IVR ASR Performance Benchmark

Measuring The New Generation of Digital Contact Center Platforms

What We Did

Bespoken and DefinedCrowd ran this benchmark to measure the Automatic Speech Recognition Performance of three new players in the Digital Contact Center space:

Amazon Connect

Google Dialogflow

Twilio Voice

We used datasets in US English and Spanish to see how well they performed against challenging, real-world data. Learn more about how we ran the tests here.

What It Means

The results speak for themselves - these are tough scenarios, and they demonstrate that Speech Recognition, despite what you may read, is far from a solved problem. It's critical to thorughly evaluate vendors before making a decision - DefinedCrowd and Bespoken can help.
For example, here is an audio sample where someone is speaking the background:

Here is a case where the user has a poor quality connection:

Someone might say these tests are almost unfair. But what is unfair is not taking into account that your users are not calling from an ivory tower. They are calling from their cars, from their kitches and family rooms, on their speakers, with their kids around. And they still need help and service.

Recorded information:
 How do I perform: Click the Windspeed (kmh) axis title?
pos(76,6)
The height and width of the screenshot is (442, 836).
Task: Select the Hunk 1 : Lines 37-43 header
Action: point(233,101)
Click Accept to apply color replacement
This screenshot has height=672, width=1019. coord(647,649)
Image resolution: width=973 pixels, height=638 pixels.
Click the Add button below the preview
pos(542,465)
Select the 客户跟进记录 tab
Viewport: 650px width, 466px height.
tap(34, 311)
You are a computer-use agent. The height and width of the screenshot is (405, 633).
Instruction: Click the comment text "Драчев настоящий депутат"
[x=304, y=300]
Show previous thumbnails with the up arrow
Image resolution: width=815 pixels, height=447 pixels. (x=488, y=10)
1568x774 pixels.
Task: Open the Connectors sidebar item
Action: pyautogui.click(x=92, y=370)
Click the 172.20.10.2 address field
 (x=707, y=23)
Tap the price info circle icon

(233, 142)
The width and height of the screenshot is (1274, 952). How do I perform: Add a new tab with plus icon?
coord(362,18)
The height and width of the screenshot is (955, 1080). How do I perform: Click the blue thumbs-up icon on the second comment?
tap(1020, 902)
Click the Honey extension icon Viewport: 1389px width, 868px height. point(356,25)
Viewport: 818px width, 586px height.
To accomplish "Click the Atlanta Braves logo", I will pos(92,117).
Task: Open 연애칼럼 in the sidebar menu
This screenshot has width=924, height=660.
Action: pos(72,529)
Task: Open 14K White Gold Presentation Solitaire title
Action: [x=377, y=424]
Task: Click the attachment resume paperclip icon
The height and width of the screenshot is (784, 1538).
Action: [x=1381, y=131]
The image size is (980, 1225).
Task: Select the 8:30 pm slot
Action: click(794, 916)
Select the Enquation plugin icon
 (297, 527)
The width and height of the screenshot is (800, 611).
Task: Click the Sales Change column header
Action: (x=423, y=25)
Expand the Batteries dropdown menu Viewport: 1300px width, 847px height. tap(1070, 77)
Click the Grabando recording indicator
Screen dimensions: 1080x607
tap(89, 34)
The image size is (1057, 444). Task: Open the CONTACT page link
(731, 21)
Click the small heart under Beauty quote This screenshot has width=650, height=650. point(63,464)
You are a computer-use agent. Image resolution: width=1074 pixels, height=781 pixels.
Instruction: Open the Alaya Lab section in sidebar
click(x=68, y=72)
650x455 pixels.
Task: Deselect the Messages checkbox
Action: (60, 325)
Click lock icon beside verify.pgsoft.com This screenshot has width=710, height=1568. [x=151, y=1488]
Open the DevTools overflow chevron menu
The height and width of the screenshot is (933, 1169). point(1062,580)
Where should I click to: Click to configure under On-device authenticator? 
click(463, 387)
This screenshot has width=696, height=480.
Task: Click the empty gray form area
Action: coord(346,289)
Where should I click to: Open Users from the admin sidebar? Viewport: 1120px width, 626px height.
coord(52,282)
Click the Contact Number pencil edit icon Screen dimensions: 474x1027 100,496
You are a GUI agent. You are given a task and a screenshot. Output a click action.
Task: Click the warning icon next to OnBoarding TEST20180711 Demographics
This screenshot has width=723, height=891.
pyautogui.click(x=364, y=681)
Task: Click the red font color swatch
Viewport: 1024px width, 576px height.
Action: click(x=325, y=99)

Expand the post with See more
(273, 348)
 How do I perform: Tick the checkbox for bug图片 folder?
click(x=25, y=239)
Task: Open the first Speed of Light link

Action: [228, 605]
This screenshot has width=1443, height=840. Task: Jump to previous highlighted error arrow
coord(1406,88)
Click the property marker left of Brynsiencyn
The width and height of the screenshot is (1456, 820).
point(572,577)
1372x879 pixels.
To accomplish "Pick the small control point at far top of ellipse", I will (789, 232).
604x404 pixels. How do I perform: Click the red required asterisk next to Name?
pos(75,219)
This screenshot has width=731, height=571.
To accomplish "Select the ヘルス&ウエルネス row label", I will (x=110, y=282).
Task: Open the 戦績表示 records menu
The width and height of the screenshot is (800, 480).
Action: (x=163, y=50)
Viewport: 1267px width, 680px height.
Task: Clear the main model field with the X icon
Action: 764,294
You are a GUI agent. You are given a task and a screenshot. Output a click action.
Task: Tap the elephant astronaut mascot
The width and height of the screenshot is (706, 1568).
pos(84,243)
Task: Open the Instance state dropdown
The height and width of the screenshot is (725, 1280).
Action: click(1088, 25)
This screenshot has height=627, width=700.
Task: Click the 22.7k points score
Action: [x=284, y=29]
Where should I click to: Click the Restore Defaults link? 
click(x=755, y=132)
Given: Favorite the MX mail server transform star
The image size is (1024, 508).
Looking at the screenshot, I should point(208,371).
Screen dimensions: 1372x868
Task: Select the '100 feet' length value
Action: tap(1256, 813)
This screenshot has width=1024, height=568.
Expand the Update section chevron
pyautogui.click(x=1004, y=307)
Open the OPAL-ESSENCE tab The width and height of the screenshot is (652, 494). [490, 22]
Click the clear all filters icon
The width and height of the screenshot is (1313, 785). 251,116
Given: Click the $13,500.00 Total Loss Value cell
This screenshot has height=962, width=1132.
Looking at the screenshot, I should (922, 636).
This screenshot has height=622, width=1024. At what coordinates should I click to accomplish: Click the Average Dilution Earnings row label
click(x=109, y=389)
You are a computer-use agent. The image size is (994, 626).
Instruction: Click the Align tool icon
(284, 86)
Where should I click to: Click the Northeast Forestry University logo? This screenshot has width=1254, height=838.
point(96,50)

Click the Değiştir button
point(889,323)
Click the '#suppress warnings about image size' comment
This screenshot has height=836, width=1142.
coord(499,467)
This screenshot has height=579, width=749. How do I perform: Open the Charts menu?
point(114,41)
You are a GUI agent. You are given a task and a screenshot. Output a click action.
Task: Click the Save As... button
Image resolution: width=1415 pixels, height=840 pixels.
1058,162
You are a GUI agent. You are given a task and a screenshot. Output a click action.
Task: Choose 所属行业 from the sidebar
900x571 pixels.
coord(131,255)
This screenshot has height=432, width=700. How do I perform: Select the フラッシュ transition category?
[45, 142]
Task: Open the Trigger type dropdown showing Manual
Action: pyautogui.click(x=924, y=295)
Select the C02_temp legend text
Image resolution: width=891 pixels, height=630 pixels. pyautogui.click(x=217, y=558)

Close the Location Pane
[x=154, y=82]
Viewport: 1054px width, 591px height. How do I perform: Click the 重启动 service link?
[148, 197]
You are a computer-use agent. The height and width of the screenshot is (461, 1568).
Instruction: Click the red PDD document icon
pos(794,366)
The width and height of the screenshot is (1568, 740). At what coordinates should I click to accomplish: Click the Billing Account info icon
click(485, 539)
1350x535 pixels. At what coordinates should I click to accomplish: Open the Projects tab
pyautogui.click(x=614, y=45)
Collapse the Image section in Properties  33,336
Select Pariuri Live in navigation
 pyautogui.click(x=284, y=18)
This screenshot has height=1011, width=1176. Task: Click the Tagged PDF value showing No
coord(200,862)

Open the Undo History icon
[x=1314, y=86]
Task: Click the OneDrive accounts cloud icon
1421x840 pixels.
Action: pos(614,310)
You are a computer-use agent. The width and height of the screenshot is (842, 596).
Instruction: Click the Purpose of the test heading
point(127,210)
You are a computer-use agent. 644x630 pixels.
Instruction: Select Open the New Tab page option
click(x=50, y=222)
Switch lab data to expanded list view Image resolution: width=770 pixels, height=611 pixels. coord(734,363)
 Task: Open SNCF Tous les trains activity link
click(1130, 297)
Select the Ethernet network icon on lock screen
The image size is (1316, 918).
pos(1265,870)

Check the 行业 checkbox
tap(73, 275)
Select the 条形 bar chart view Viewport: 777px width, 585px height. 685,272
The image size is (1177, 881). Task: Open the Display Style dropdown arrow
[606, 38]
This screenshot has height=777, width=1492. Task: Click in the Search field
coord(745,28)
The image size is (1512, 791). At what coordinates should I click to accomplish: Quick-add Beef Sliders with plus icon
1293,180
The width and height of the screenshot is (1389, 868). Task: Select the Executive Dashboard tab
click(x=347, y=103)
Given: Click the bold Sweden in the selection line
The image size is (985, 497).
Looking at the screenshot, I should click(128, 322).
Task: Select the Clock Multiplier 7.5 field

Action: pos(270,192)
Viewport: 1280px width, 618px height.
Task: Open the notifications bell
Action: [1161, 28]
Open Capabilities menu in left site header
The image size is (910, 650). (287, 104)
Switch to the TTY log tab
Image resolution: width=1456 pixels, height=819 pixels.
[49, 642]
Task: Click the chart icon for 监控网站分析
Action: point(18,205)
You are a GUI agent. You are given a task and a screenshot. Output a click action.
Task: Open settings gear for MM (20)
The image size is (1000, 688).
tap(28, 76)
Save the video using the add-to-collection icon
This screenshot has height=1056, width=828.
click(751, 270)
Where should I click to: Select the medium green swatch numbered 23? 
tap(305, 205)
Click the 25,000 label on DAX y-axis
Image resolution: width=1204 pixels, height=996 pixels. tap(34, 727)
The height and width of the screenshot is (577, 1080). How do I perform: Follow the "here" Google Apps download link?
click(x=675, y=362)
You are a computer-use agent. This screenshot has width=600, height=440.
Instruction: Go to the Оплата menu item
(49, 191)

Exercises to complete:
[a] From the IVR speech recognition benchmark page, reproduce the part that opens with the words containing "Twilio Voice" and closes with "help and service.".
[b] Carry on the IVR speech recognition benchmark page from the point where it stops.

Responses in order:
[a]
Twilio Voice

We used datasets in US English and Spanish to see how well they performed against challenging, real-world data. Learn more about how we ran the tests here.

What It Means

The results speak for themselves - these are tough scenarios, and they demonstrate that Speech Recognition, despite what you may read, is far from a solved problem. It's critical to thorughly evaluate vendors before making a decision - DefinedCrowd and Bespoken can help.
For example, here is an audio sample where someone is speaking the background:

Here is a case where the user has a poor quality connection:

Someone might say these tests are almost unfair. But what is unfair is not taking into account that your users are not calling from an ivory tower. They are calling from their cars, from their kitches and family rooms, on their speakers, with their kids around. And they still need help and service.

[b]
If there is just ONE thing you are going to take from this report, it is that speech recognition is not a STATIC, ONE-SIZE-FITS-ALL space. Though the state of the art of Speech Recognition has advanced rapidly, it still takes careful testing, training and tuning to deliver maximum performance.

Word Error Rate By Platform (English)

We see here significant variation between platforms. And the Word Error Rates are high - these are tough, real-world scenarios, the type customers are in everyday: pauses and hesitations, background noise, spotty connections, poor enunciation, etc.

Word Error Rate By Platform (Spanish)

Interestingly, on Spanish we see the performance of the vendors is very different - it's not exactly flipped, but the second-place and third-place vendors have swapped positions. This is not surprising, as there are significant variations within platforms in their support for specific languages and locales. The conclusion? Just because a platform does well with one language and locale on CANNOT assume it will excel at others. Testing, with real data, is the key to find the right solution.

And overall, it is worth noting the performance in Spanish is generally better. That is because the audio in this dataset is generally "cleaner" - better connections with less background noise.

Word Error Rate By Domain

Word Error Rate By Domain (English)

Word Error Rate By Domain (Spanish)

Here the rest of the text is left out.